Tem sido assim há muito tempo. Um clube rico e poderoso domina com punho de ferro os relvados onde é jogado o futebol na península italiana. Seu nome? Juventus FC, a terrível “vecchia signora”, de longe a esquadra mais vencedora da história do “calcio”. Dona de impressionantes 34 “scudettos” (praticamente um terço de todos os títulos disputados) a Juventus é o time com a maior torcida do país.

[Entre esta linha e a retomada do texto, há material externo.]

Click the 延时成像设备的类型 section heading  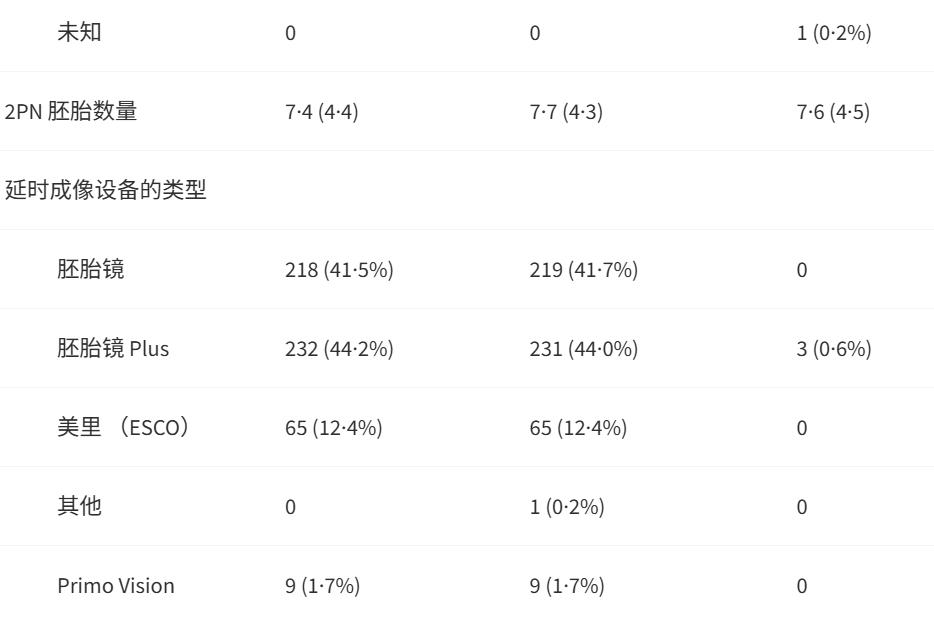point(105,190)
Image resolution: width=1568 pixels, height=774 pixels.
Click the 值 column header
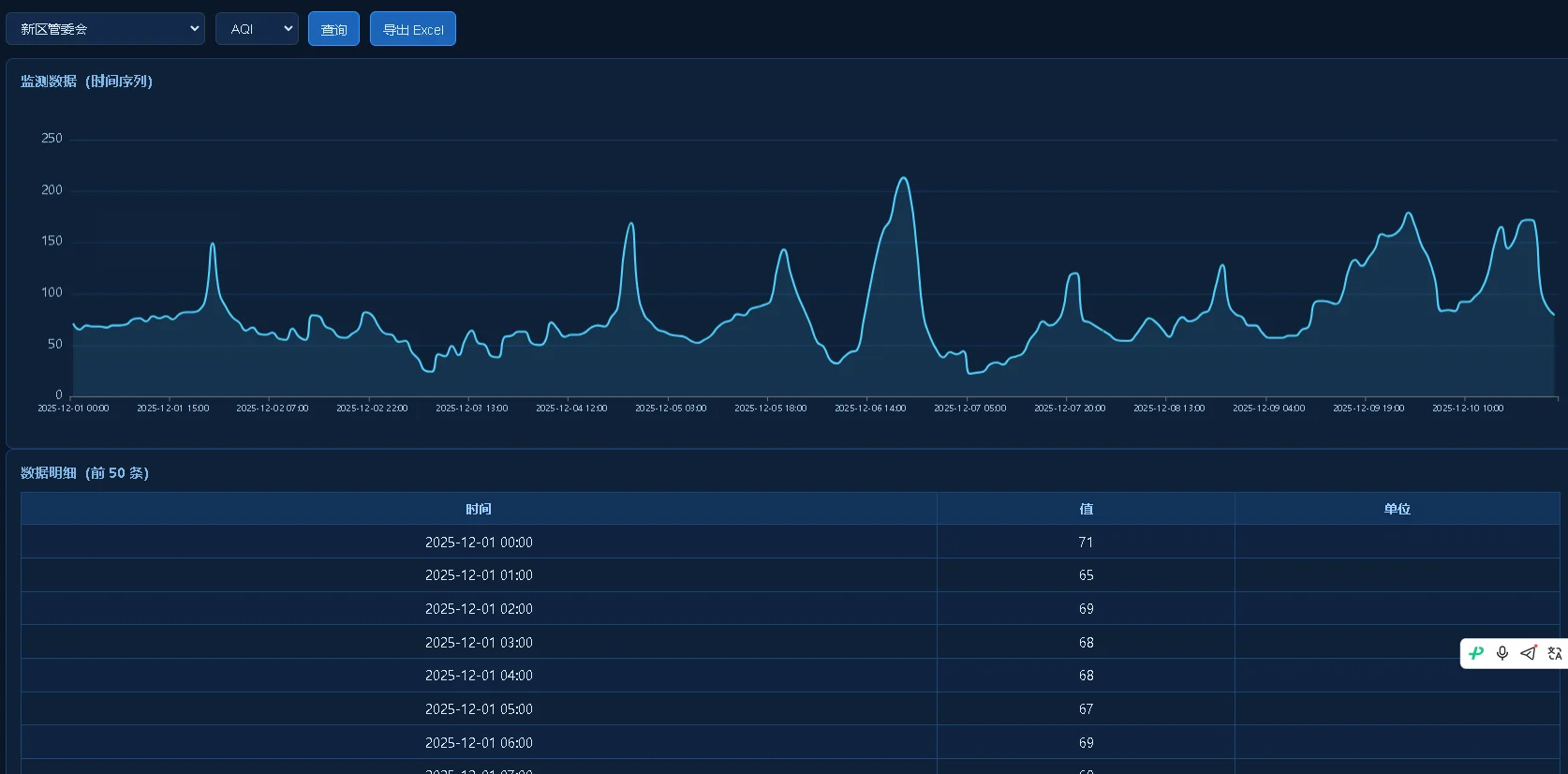click(x=1086, y=509)
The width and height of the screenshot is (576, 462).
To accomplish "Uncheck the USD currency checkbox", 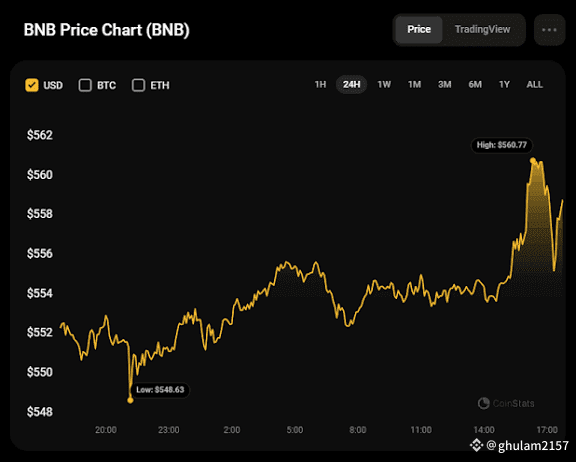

No seu “habitat”, essa dama astuta e insensível não costuma dar chance às suas rivais, esmagando cinicamente qualquer pretensão que eventualmente surja da parte alheia. A sua fome de vitórias é insaciável, e a sua cobiça não tem limites, muitas vezes fazendo com que a disputa do campeonato italiano seja uma mera formalidade. Nos últimos anos não é exagero dizer que, antes mesmo que se inicie o torneio nacional, já se saiba quem será o vencedor quando chegar o mês de maio.
No período em que dura o campeonato, esquadras das mais variadas latitudes sofrem nas mãos enrugadas e fortes dessa verdadeira megera. Em Milão, Internazionale e Milan, clubes endinheirados, que possuem um passado considerável de triunfos, não tem sido páreo para a Juventus. Desfilando com altivez pela capital da moda, a elegante madame de roupa preta e branca costuma voltar para casa incólume, muitas vezes expugnando o mítico estádio San Siro.
Os times da capital, Roma e Lazio, igualmente são presas fáceis, servindo como cordeiros indefesos no altar do sacrifício armado para satisfazer o apetite pantagruélico da velha senhora. É bom que se diga que, além do seu invejável saldo bancário, a Juve costuma contar com a boa vontade de certos juízes, sempre inclinados a dar uma mão amiga na hora de tomar decisões contra ou a favor da “namoradinha da Itália”.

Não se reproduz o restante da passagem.